MiFID II ESG compliance requires a host of activities, all starting with defining your sustainability strategy and aligning it with business aspects:

  • Define your in-house strategy on sustainability and ensure your investment advice and product offerings align with the ESG questions you ask clients in your suitability assessments;
  • Determine the E, S and G issues that are material to your product offering;
  • Assess whether you need to expand or modify your product offering;
  • Decide whether to include the modifications in your existing suitability questionnaires or whether a different form of assessment would be more practical;
  • Determine how extensive the questionnaire needs to be and whether any aspect of the suitability assessment could involve a perceived risk of greenwashing;
  • Discuss and agree on the type of performance scenarios you will use to explain ESG-related risk/return trade-offs to clients and how you will ensure the data used in these scenarios are accurate and how you will disclose data limitations to clients;
  • Match the types of responses in the questionnaire with your product offering and identify the timeframe for following up with clients in the event of indications of conflict;
  • Determine when and how often clients have to review their preferences outside the annual update;
  • Assess whether you have sufficient information about the costs associated with switching products and how to explain them to clients;
  • Set up a sustainability preferences outreach for existing clients before August 2022;
  • Train client-facing staff to ensure they have accurate knowledge and experience of the criteria to be used for sustainability preferences.

Conclusion

The MiFID II ESG amendments mark another step forward by the EU towards operationalizing the European Green Deal. Asking investors to specifically indicate their ESG preferences at the onset of the sales process is a step in the right direction and may fundamentally shift demand for ESG financial products. Putting these amendments into practice, however, will pose challenges for firms. Not least because MiFID II is linked to other regulations – such as the Corporate Sustainability Reporting Directive (CSRD), EU taxonomy and SFDR – that are currently still being implemented. The information stream can only become seamless once these regulations have been fully implemented. Implementation of the CSRD, for example, has been postponed by at least a year, and this limits the availability of data on potential investee firms. But growth spurts are part of every new regulatory initiative, and the MiFID II ESG amendments are no exception.

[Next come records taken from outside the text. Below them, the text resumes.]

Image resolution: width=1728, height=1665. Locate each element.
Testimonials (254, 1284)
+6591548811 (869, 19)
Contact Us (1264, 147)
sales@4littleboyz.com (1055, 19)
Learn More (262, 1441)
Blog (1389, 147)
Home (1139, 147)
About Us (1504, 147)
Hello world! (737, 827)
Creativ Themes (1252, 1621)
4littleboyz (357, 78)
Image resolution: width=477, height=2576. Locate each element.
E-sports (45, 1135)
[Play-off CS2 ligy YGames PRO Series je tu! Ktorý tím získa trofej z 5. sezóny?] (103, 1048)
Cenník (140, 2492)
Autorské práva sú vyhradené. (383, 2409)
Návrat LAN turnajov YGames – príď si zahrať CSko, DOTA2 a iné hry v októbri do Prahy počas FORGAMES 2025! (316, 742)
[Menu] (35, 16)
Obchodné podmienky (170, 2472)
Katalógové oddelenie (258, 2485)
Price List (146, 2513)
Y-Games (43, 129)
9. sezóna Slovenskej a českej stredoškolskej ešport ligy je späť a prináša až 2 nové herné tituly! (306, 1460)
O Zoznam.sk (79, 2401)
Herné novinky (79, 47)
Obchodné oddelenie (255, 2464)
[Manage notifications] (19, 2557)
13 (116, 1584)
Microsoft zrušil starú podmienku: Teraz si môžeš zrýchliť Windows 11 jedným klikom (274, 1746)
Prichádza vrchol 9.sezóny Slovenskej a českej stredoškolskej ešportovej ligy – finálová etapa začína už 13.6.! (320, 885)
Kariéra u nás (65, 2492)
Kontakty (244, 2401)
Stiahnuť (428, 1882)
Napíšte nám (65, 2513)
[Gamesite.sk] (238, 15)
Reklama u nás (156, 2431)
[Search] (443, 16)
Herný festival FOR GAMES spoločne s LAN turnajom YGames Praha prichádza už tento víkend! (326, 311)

1.Delegated Regulation (EU), 2017/565.
2.A client preference for (i) a minimum proportion of EU taxonomy investments, (ii) a minimum proportion of SFDR sustainable investments or (iii) consideration of principal adverse impacts (‘PAIs’) on sustainability factors set out in the SFDR RTS, either qualitatively or quantitatively, with clients able to specify minimum proportions or qualitative/quantitative elements in each case.
3.Amended Article 21, Delegated Regulation (EU), 2017/565.
4.Amended Article 23, Delegated Regulation (EU), 2017/565.
5.Amended Article 54, Delegated Regulation (EU), 2017/565.
6.Amended Article 9, Delegated Directive (EU), 2017/593.
7.Amended Article 10, Delegated Directive (EU), 2017/593.